Please read the records below and return each line holding the string "will".

Given data:
Start of Block
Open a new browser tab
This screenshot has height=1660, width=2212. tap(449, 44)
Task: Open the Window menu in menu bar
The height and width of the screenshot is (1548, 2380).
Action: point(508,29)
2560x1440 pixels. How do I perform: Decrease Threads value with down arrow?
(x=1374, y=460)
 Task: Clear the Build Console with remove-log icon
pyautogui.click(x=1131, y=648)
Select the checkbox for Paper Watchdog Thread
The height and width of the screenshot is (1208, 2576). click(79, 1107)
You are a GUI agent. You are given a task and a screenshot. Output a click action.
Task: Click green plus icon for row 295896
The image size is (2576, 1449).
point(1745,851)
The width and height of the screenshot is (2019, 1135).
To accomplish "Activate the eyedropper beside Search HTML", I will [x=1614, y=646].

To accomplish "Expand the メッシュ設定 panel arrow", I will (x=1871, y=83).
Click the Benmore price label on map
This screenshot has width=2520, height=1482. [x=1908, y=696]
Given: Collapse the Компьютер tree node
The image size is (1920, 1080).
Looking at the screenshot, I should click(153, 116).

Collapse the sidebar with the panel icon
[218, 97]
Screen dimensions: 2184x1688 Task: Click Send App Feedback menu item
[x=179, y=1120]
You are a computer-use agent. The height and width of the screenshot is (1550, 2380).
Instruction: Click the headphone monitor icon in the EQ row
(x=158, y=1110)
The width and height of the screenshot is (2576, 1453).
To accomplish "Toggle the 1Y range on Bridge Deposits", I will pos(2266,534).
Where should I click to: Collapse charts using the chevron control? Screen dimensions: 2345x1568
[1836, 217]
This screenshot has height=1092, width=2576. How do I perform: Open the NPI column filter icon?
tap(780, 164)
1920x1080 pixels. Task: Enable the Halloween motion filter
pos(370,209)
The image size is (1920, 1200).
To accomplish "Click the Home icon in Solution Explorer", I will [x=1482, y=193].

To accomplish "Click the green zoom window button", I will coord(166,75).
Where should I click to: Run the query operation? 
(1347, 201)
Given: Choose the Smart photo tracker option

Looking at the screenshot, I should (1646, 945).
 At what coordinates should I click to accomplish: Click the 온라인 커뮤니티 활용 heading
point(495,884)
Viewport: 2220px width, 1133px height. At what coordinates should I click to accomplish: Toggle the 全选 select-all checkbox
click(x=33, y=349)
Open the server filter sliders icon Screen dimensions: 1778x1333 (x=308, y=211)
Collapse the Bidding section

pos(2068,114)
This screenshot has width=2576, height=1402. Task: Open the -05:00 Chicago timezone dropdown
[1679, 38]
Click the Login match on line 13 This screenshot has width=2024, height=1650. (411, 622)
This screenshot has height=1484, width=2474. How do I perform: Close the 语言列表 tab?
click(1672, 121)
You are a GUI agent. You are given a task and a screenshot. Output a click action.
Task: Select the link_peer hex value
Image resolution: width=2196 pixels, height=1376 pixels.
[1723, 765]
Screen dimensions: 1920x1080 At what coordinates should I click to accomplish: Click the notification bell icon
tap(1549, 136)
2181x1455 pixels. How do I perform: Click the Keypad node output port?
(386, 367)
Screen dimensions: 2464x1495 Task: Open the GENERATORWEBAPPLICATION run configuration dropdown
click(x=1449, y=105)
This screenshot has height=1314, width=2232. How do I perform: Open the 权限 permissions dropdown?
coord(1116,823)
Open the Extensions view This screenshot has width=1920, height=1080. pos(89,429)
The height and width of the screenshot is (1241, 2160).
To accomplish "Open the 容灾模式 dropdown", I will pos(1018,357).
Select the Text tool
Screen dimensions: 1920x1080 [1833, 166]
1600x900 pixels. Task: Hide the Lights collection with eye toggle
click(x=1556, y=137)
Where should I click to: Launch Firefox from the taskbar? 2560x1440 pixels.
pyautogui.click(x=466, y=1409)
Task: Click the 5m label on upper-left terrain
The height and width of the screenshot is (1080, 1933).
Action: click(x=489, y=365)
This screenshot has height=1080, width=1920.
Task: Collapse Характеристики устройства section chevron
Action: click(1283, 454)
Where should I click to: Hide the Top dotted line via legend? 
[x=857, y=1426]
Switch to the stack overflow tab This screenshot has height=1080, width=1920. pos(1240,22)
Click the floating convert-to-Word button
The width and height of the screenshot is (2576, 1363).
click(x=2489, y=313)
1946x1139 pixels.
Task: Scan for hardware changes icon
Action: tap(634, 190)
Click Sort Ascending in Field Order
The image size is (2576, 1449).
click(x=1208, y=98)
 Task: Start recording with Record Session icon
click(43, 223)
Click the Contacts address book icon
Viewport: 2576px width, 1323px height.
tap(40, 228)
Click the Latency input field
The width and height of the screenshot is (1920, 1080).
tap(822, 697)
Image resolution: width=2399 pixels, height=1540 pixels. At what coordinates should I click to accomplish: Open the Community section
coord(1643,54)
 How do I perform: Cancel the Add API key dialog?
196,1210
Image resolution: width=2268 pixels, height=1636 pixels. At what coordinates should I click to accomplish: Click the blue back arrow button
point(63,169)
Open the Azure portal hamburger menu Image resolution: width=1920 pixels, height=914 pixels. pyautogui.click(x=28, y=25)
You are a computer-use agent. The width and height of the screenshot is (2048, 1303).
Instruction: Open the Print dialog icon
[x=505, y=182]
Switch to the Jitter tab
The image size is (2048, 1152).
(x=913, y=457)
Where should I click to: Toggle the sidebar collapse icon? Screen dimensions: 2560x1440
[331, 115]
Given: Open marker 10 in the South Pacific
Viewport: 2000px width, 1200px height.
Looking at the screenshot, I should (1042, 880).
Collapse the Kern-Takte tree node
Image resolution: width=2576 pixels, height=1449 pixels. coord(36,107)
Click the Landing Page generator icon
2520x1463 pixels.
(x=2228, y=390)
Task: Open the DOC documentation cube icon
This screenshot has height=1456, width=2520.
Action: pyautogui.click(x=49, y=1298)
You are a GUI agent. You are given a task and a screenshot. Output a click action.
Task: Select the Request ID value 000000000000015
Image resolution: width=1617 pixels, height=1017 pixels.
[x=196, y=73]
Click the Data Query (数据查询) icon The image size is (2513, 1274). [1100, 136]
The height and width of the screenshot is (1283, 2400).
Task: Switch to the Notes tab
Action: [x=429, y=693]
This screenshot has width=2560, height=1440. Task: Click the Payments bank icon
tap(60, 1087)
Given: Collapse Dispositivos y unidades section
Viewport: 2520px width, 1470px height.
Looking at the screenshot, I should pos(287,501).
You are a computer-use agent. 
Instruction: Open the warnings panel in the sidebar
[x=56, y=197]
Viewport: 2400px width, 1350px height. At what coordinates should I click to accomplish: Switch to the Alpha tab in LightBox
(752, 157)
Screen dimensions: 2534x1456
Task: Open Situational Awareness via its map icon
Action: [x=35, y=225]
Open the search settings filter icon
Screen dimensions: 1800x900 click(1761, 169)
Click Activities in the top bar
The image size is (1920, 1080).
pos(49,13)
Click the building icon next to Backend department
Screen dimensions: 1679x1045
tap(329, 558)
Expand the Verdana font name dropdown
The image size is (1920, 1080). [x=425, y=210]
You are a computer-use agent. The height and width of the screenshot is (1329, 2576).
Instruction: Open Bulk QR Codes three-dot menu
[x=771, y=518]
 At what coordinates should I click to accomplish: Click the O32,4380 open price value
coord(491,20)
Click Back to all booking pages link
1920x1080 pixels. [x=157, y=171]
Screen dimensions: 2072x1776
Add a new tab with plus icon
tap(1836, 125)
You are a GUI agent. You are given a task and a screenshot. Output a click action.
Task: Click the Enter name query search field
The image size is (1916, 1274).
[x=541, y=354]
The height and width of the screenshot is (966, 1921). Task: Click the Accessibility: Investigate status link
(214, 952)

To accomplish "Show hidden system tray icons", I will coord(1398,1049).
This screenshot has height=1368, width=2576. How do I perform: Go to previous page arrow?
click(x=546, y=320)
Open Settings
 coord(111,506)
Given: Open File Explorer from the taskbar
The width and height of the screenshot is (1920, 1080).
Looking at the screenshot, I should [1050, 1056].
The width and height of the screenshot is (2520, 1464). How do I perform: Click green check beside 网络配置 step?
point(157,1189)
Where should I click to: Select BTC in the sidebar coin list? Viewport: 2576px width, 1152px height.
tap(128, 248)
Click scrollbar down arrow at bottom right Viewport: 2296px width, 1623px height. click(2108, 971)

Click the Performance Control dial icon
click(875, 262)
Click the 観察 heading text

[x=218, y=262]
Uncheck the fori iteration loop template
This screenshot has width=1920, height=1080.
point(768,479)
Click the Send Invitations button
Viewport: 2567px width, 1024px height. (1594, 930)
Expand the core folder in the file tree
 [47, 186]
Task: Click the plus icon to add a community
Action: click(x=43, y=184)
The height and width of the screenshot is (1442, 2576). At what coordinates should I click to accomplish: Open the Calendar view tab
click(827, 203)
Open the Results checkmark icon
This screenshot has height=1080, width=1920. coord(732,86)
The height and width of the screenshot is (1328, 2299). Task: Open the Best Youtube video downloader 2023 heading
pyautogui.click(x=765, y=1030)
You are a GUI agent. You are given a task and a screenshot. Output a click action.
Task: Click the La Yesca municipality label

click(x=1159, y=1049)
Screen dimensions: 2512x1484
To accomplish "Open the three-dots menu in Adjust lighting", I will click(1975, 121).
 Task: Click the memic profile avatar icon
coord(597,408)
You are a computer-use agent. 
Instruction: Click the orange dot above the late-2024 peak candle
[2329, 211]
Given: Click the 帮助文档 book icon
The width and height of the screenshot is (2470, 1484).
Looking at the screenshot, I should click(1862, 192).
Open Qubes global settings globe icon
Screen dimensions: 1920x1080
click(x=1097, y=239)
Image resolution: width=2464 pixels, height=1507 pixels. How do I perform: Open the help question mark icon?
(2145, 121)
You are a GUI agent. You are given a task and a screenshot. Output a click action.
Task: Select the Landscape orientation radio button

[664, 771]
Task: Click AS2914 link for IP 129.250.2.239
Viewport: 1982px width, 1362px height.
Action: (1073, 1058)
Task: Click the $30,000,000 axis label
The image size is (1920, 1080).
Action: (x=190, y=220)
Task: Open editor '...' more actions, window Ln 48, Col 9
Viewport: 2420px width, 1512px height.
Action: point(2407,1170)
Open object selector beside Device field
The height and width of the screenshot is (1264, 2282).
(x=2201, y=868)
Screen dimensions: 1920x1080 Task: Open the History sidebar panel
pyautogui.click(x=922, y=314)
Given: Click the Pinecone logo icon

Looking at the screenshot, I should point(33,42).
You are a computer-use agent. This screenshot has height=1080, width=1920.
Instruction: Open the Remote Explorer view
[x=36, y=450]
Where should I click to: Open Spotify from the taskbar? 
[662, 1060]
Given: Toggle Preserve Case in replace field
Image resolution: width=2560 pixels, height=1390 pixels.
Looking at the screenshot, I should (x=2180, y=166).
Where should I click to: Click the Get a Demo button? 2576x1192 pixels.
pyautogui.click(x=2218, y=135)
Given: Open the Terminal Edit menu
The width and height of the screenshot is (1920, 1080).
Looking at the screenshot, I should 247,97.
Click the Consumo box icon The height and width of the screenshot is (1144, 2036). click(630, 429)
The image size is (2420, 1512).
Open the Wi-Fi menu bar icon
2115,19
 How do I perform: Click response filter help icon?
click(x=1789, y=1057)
End of Block
Exercise output:
To accomplish "Activate the eyedropper beside Search HTML", I will [x=1614, y=646].
To accomplish "Expand the メッシュ設定 panel arrow", I will (x=1871, y=83).
To accomplish "Toggle the 1Y range on Bridge Deposits", I will pos(2266,534).
To accomplish "Click the Home icon in Solution Explorer", I will [x=1482, y=193].
To accomplish "Click the green zoom window button", I will coord(166,75).
To accomplish "Open the 容灾模式 dropdown", I will pos(1018,357).
To accomplish "Show hidden system tray icons", I will coord(1398,1049).
To accomplish "Open the three-dots menu in Adjust lighting", I will click(1975, 121).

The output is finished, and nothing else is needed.